Excerpted text -
++++++++++

Hello Glass, how are you doing? Are you in any of 'dem 'der pics on your site? I'm up here in ont, canada. I do new const framing and our prices run about $3.75 to 4.5 sqft, no window installed, backframing, deck framing or clean-up and we provide our own nails but not hangers or glue. On the other hand, we don't get paid for garages or open to above areas.
if I do private work for joe blow i charge more, but there is more expense, such as floating the zoom boom etc.
Let me know if you need more interprutation Gordo lol!


----------



## Glasshousebltr (Feb 9, 2004)

Yes, some of dem der pics are of yours truly.

Another point I thought about along this topic, if your a sub, and most users of SF labor rates are, The GC's going to want a quick figure in order to consider your use, making SF rates more important to project totals.

Bob


----------



## Gordo (Feb 21, 2006)

Thanks Bushido. I like the Rookie two toe nickname:laughing: . My experience is that square foot pricing is a ball park figure, not exact science. Most of my work is for HO and sometimes they ask for sqft. pricing. I say I do not do it. The reason is there are specific site considerations (keeping the house clean,parking,stairs,talking HO,where do we set up,etc.). If you know your daily rate and you know how many days its going to take then you know you will make your wage plus a profit (the way it should be). On the flip side, I do some new construction work as well. Its shocking when I here the GC say can you do it for x sqft. cause I know that figure is way low because I know how long it (there are always delays/f-ups) will take and I know my profit and overhead. In other words my sqft. pricing is going to be higher than the standard Dickie Wanchese I ain't got no insurance/certificate/don't pay no taxes price. I do not have to worry about my employees not showing up because I pay them well and they have been trained well. Sure the occasional might happen, the company still makes a profit. This is just my experience around here. Thanks for the interpretation.

++++++++++

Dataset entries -
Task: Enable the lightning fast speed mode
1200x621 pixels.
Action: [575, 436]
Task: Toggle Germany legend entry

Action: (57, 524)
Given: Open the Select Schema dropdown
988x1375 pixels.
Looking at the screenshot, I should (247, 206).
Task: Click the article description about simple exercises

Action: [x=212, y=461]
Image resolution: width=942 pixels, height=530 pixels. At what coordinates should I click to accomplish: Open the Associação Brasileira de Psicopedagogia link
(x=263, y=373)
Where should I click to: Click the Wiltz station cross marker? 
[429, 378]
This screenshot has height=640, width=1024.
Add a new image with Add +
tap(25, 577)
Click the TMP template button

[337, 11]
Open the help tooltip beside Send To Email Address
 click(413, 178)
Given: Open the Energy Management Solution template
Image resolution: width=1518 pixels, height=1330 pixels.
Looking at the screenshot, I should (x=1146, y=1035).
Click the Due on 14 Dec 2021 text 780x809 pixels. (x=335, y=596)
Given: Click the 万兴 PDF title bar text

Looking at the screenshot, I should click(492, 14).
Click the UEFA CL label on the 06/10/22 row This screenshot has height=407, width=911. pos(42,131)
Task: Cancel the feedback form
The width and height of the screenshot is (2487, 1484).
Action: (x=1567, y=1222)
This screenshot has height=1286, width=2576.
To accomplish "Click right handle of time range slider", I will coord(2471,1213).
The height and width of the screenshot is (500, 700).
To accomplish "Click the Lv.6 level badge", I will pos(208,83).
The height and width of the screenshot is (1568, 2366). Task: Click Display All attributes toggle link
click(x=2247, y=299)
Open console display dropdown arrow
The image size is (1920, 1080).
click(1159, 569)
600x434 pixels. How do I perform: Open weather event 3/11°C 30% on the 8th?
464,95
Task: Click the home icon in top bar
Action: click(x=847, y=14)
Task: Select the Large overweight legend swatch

++++++++++

Set of tasks -
1. Using the forum thread on square-foot framing prices, decide whether each statement agrees with it. Answer yes or no for each, quoting the deciding words. (a) The Ontario framer's price of $3.75 to 4.5 per square foot includes installing windows. (b) Gordo tells homeowners who request square-foot pricing that he does not offer it. (c) Glasshousebltr states that none of the pictures on the site show him.
2. Carry on the forum thread on square-foot framing prices, starting after its final sentence.

Exercise results -
1.
(a) No: "no window installed"
(b) Yes: "I say I do not do it."
(c) No: "Yes, some of dem der pics are of yours truly."

2.
----------



## vtgaetano (Mar 5, 2006)

Thanks for all the feedback. The majority here are(well, the experienced) agree that (from doing it over and over) we know how long it takes. And whoever said they would frame a 3000sf house for 12 grand, well good luck to you. I live in VERMONT, lots of "flatlanders" with lots of money, I know how long it takes to do these jobs, man hours I have always proffited big. Kind of rambling but I like to make as much as possible, obviously. I'm not in it for the exercise!


----------



## vtgaetano (Mar 5, 2006)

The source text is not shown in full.